* Source
------------------------------------------------------------
Join Laurence Leamer and novelists Richard Paul Evans, David Baldacci and Joseph Kannon at 6 p.m. Wednesday for the Post-Gazette's Book and Author Dinner at the Westin Convention Center, Downtown. Tickets are $35 plus $2.50 visiting www.proartstickets.org., or are available at the door the night of the dinner.
But Laurence Leamer, author of the "The Kennedy Men, 1901-1963" (Morrow, $35), insists that there is something new to be said about the family, and his book is the one that says it.
"It's the first multigenerational epic take on this family, and that's what makes it different," said Leamer in a telephone interview from his Palm Beach, Fla., home.
Leamer travels to Pittsburgh on Wednesday to speak at the Post-Gazette Book and Author Dinner.
Well, not necessarily. Doris Kearns Goodwin's "The Fitzgeralds and the Kennedys" certainly was the first to truly mine the psychological origins of the clan's rise to power.
------------------------------------------------------------
* What you will do
**A)** Rewrite the Leamer article from "Join Laurence Leamer" up to and including "and Author Dinner.", updating every "Wednesday" to "Thursday".
**B)** In the Leamer article, where was Leamer when he gave the telephone interview?

* Material supplied
------------------------------------------------------------
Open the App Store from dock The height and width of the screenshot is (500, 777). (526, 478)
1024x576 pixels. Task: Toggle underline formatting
------------------------------------------------------------
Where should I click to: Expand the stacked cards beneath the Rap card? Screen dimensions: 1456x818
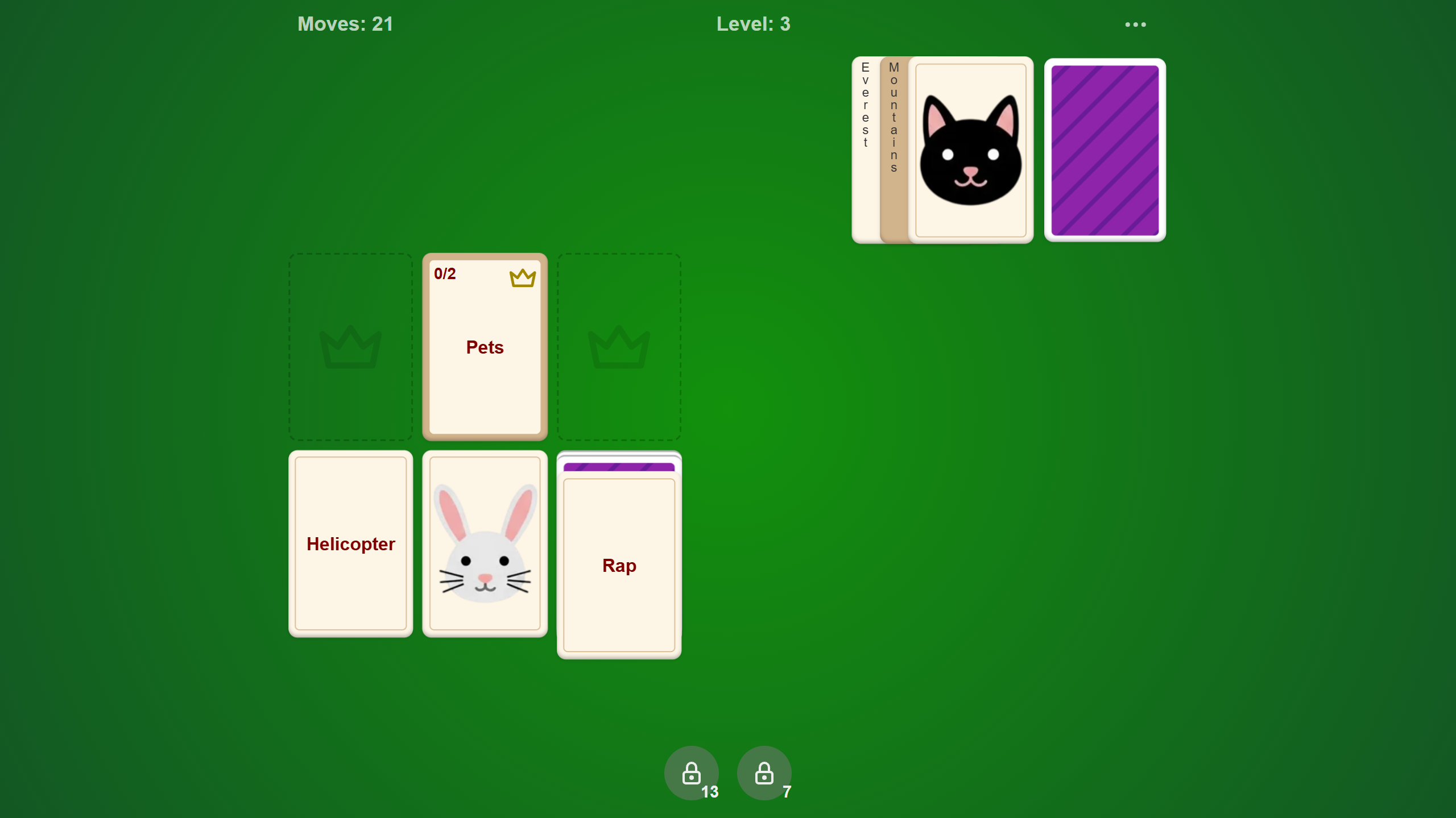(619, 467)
------------------------------------------------------------
* Worked answers
**A)**
Join Laurence Leamer and novelists Richard Paul Evans, David Baldacci and Joseph Kannon at 6 p.m. Thursday for the Post-Gazette's Book and Author Dinner at the Westin Convention Center, Downtown. Tickets are $35 plus $2.50 visiting www.proartstickets.org., or are available at the door the night of the dinner.
But Laurence Leamer, author of the "The Kennedy Men, 1901-1963" (Morrow, $35), insists that there is something new to be said about the family, and his book is the one that says it.
"It's the first multigenerational epic take on this family, and that's what makes it different," said Leamer in a telephone interview from his Palm Beach, Fla., home.
Leamer travels to Pittsburgh on Thursday to speak at the Post-Gazette Book and Author Dinner.

**B)** At his home in Palm Beach, Fla.